- **Exercise aim**
Reproduce verbatim the line where "This screenshot has height=473, width=874." occurs, along with all following lines down to the last line of the data.

===============

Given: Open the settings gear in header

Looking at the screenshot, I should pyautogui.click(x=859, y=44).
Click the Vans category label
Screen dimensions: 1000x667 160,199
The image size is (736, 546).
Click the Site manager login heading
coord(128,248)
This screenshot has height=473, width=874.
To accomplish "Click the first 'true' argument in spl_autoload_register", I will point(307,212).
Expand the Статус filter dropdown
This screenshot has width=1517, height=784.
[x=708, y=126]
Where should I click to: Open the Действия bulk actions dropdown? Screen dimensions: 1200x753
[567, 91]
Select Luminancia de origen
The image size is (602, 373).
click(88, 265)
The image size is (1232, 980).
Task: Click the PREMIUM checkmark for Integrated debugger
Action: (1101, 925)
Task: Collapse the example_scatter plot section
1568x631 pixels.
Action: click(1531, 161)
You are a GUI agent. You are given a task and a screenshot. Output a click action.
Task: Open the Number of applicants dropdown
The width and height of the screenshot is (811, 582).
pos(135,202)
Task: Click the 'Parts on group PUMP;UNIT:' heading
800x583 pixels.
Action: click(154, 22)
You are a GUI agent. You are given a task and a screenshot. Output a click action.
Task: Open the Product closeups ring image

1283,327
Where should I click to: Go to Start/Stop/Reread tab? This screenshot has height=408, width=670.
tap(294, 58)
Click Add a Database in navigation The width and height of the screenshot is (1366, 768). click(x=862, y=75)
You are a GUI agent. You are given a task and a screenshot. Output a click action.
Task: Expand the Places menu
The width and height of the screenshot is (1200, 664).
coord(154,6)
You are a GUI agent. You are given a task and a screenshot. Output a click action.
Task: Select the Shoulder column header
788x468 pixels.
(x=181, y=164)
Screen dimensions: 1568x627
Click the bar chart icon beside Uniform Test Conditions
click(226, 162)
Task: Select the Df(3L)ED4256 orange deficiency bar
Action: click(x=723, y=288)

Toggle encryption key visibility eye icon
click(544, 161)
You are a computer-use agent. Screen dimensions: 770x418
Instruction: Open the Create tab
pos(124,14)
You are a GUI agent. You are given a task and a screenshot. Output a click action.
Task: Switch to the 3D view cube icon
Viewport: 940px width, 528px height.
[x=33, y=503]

===============

- **Answer**
This screenshot has height=473, width=874.
To accomplish "Click the first 'true' argument in spl_autoload_register", I will point(307,212).
Expand the Статус filter dropdown
This screenshot has width=1517, height=784.
[x=708, y=126]
Where should I click to: Open the Действия bulk actions dropdown? Screen dimensions: 1200x753
[567, 91]
Select Luminancia de origen
The image size is (602, 373).
click(88, 265)
The image size is (1232, 980).
Task: Click the PREMIUM checkmark for Integrated debugger
Action: (1101, 925)
Task: Collapse the example_scatter plot section
1568x631 pixels.
Action: click(1531, 161)
You are a GUI agent. You are given a task and a screenshot. Output a click action.
Task: Open the Number of applicants dropdown
The width and height of the screenshot is (811, 582).
pos(135,202)
Task: Click the 'Parts on group PUMP;UNIT:' heading
800x583 pixels.
Action: click(154, 22)
You are a GUI agent. You are given a task and a screenshot. Output a click action.
Task: Open the Product closeups ring image

1283,327
Where should I click to: Go to Start/Stop/Reread tab? This screenshot has height=408, width=670.
tap(294, 58)
Click Add a Database in navigation The width and height of the screenshot is (1366, 768). click(x=862, y=75)
You are a GUI agent. You are given a task and a screenshot. Output a click action.
Task: Expand the Places menu
The width and height of the screenshot is (1200, 664).
coord(154,6)
You are a GUI agent. You are given a task and a screenshot. Output a click action.
Task: Select the Shoulder column header
788x468 pixels.
(x=181, y=164)
Screen dimensions: 1568x627
Click the bar chart icon beside Uniform Test Conditions
click(226, 162)
Task: Select the Df(3L)ED4256 orange deficiency bar
Action: click(x=723, y=288)

Toggle encryption key visibility eye icon
click(544, 161)
You are a computer-use agent. Screen dimensions: 770x418
Instruction: Open the Create tab
pos(124,14)
You are a GUI agent. You are given a task and a screenshot. Output a click action.
Task: Switch to the 3D view cube icon
Viewport: 940px width, 528px height.
[x=33, y=503]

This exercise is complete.